## Task description
Show each line of the listing below that contains the string "button", treating uppercase and lowercase letters as distinct.

━━━ Exercise materials

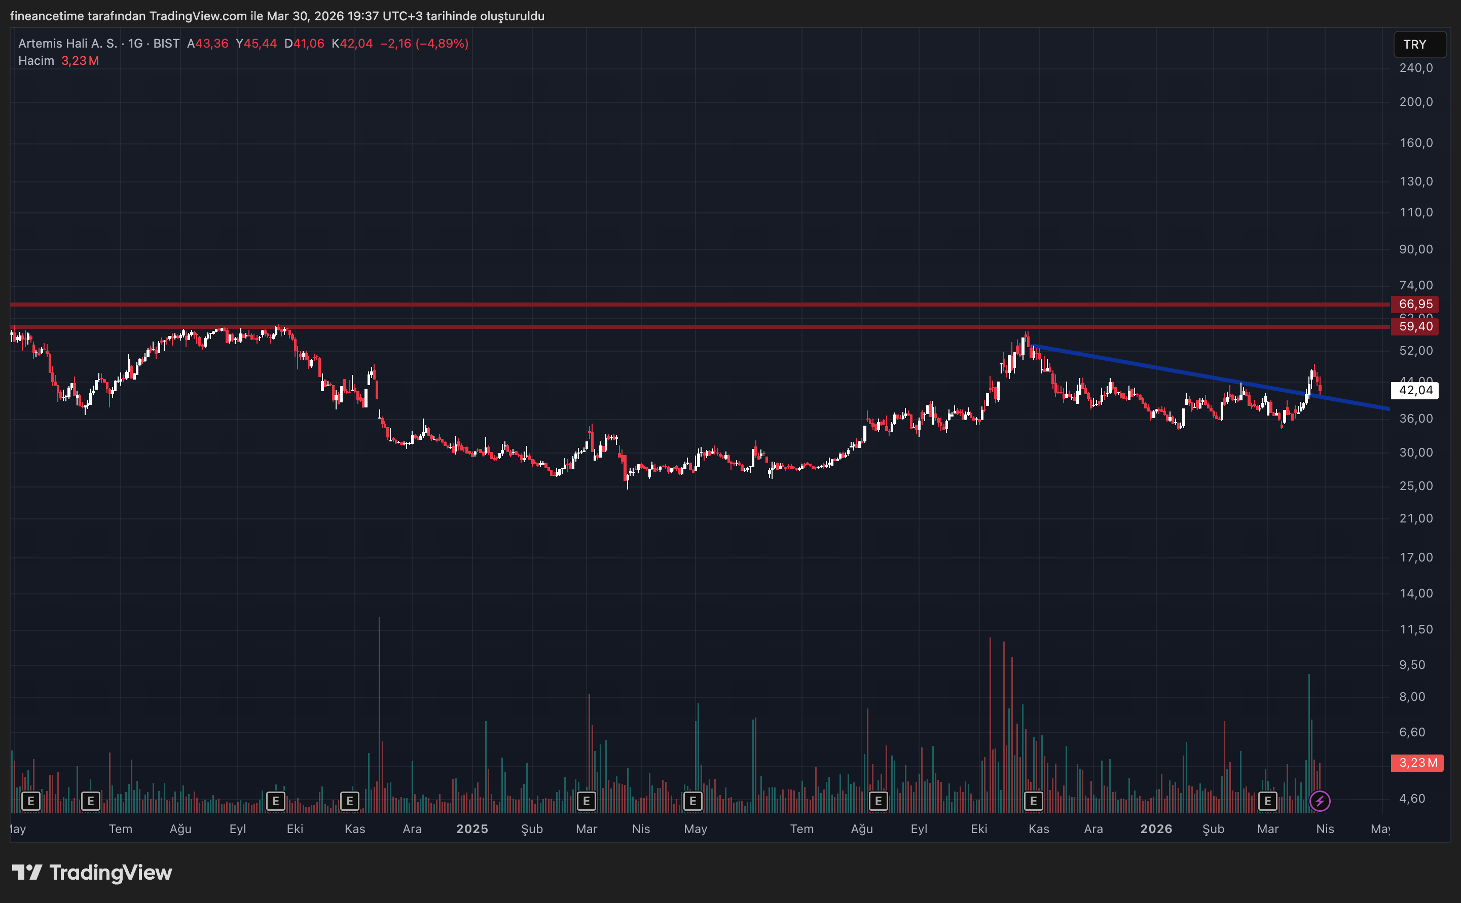Open the E earnings marker above May 2025
This screenshot has height=903, width=1461.
point(692,801)
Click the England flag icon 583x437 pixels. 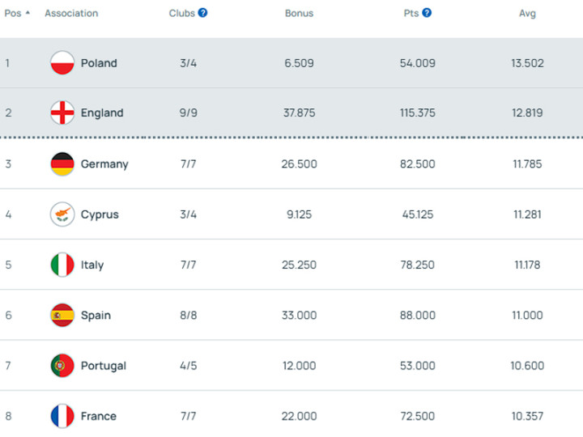[62, 113]
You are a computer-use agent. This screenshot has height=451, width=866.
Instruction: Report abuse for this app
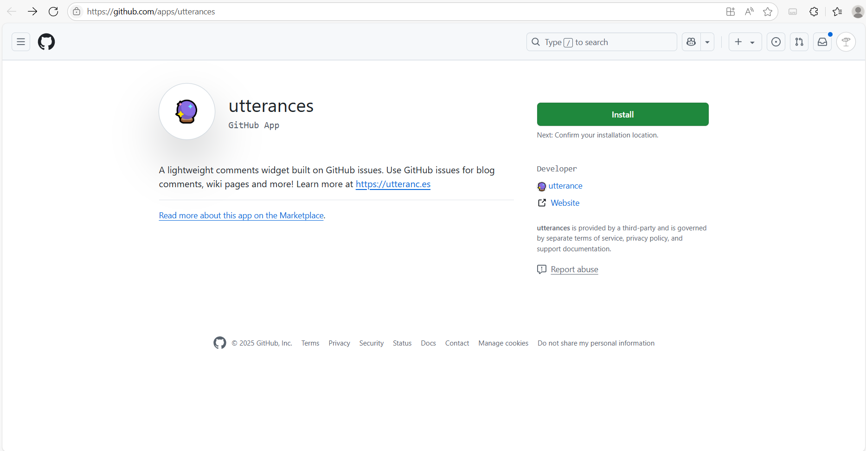[574, 269]
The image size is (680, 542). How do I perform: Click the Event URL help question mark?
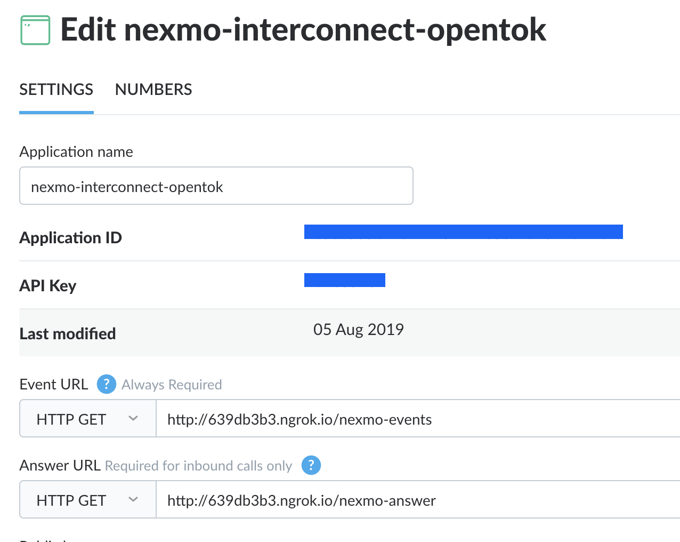tap(106, 384)
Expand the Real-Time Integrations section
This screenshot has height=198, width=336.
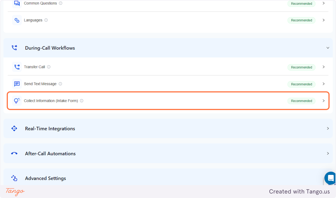pos(328,128)
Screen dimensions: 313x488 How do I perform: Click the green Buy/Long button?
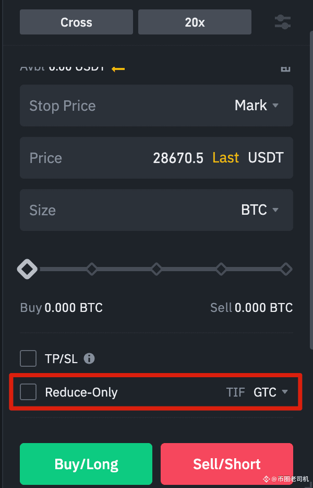click(86, 464)
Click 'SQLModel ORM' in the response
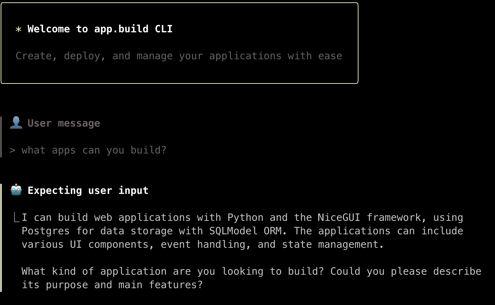The width and height of the screenshot is (495, 305). [x=245, y=231]
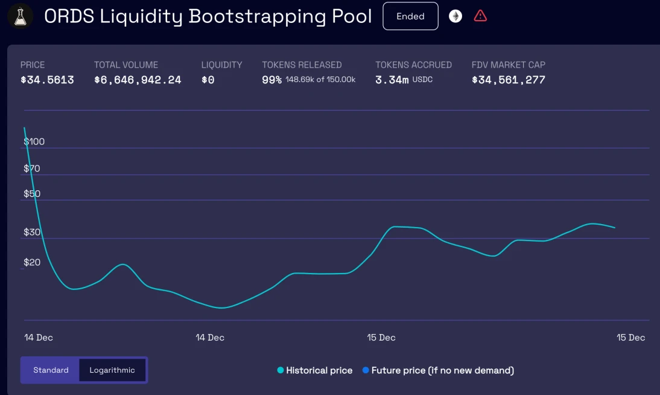The image size is (660, 395).
Task: Click the red warning triangle icon
Action: (480, 16)
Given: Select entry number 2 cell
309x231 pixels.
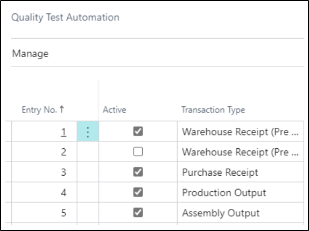Looking at the screenshot, I should (x=44, y=152).
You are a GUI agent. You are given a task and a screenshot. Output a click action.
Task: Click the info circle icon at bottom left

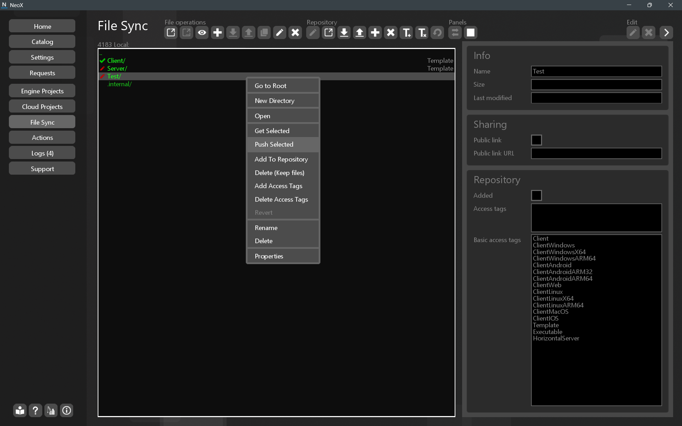click(66, 411)
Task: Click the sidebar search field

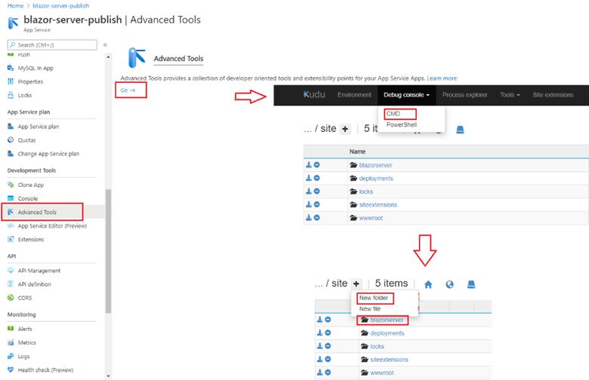Action: [x=54, y=45]
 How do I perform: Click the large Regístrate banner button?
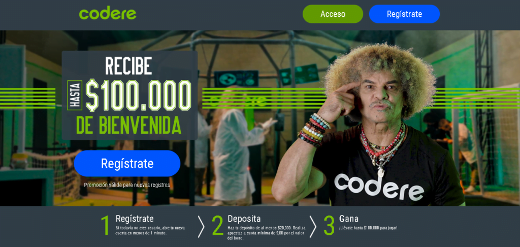tap(127, 163)
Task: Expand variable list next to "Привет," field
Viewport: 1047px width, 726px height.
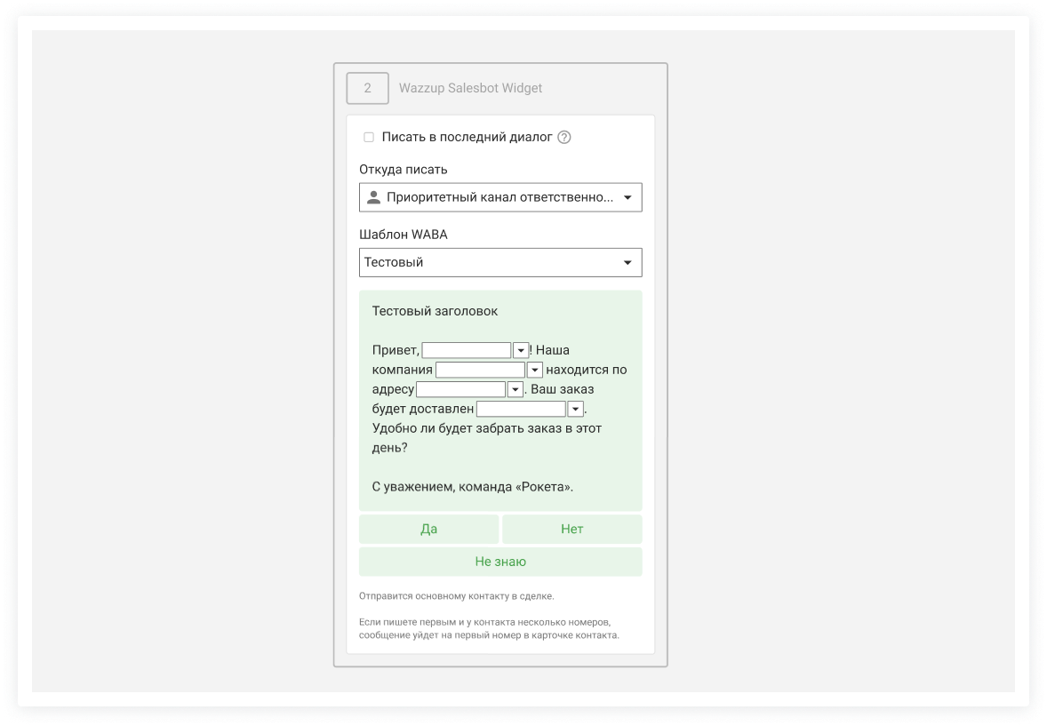Action: tap(521, 351)
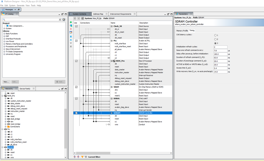Expand Processors and Peripherals in IP Catalog
The width and height of the screenshot is (264, 161).
pyautogui.click(x=4, y=47)

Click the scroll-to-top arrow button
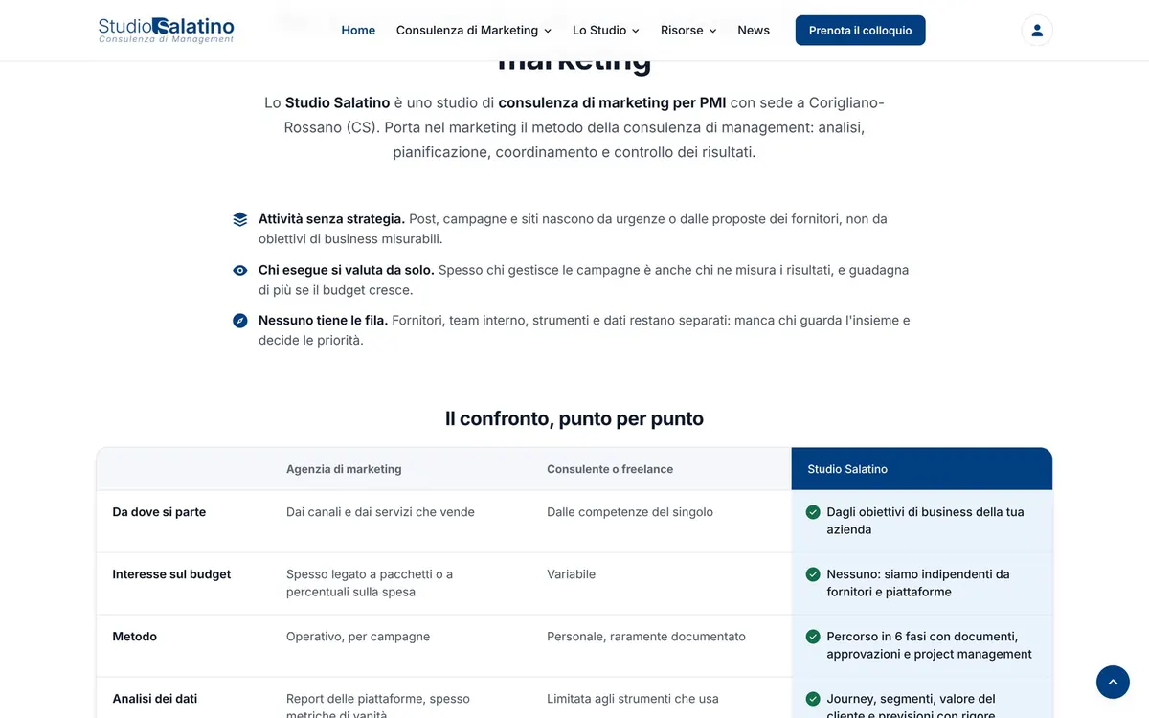(x=1113, y=682)
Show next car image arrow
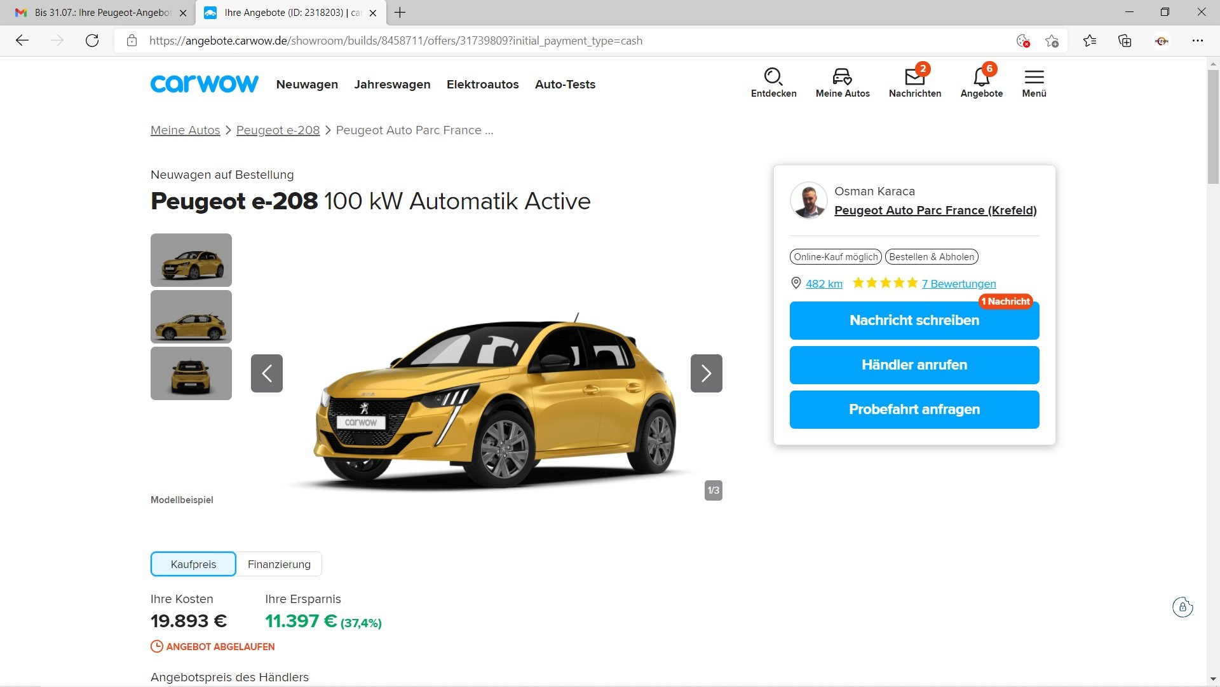This screenshot has width=1220, height=687. pos(706,373)
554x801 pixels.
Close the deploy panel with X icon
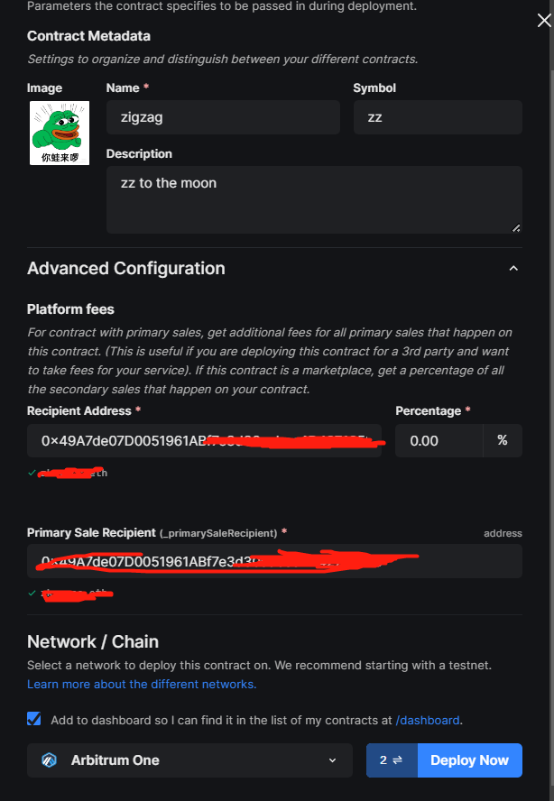click(x=544, y=21)
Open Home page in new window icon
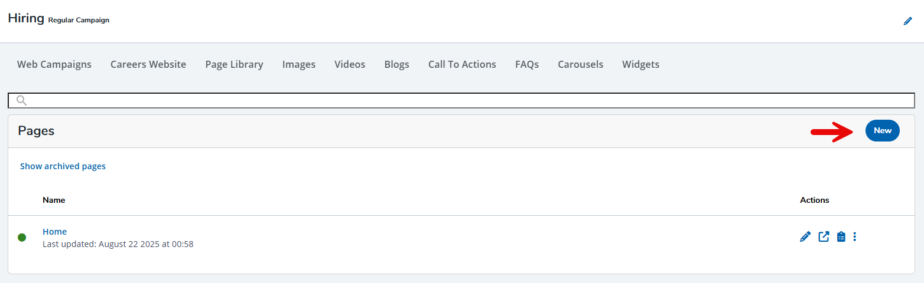Screen dimensions: 924x283 pos(824,237)
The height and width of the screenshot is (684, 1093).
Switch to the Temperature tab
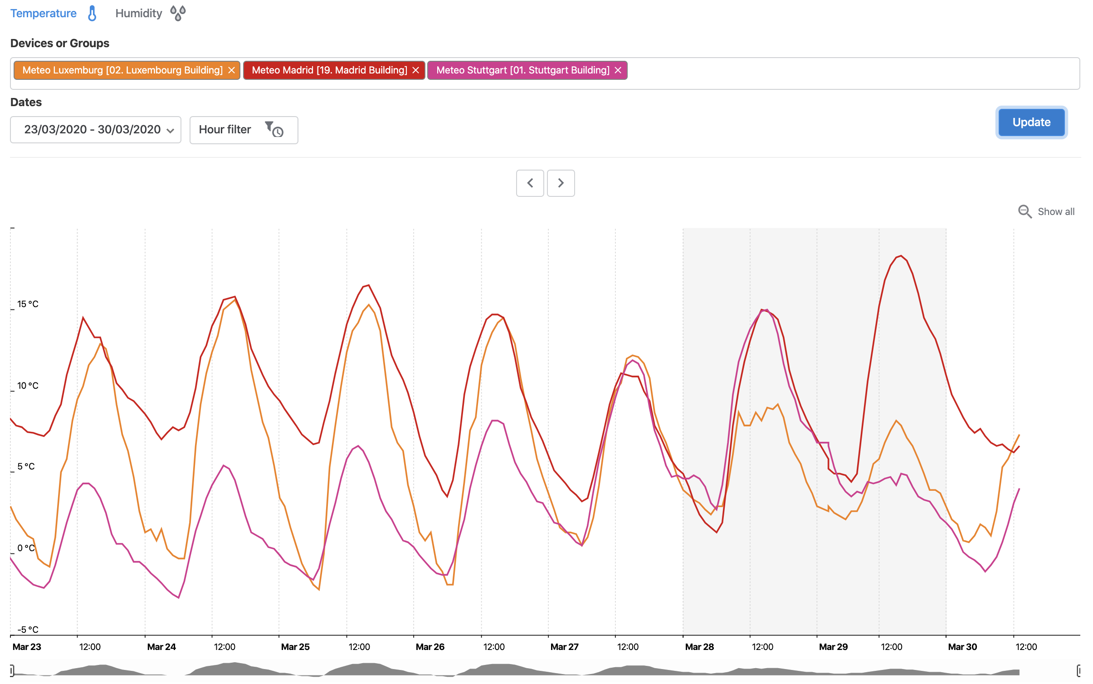[x=44, y=14]
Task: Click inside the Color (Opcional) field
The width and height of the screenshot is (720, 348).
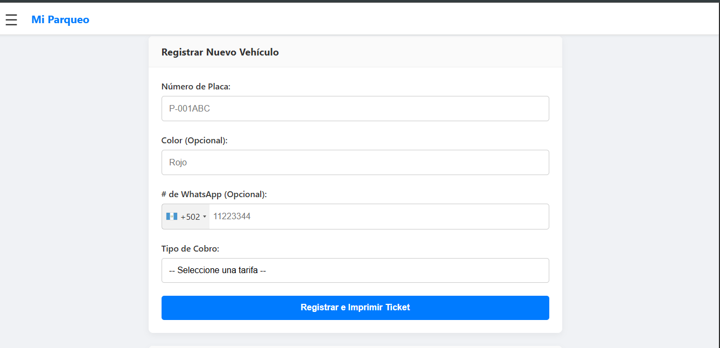Action: pos(355,162)
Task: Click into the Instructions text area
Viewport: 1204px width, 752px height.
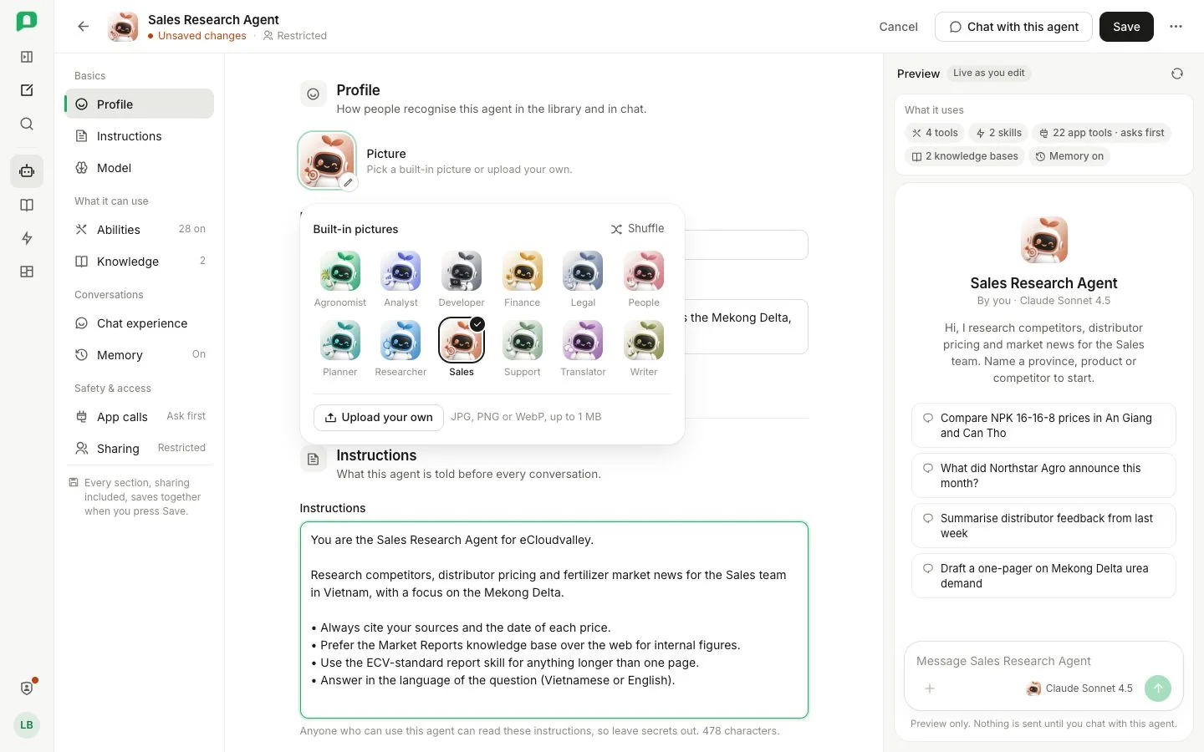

━━━━━━

## Result of the task
Screen dimensions: 313x488 How do I perform: Click the green Buy/Long button?
 How do I perform: Click the large Regístrate banner button?
Click the scroll-to-top arrow button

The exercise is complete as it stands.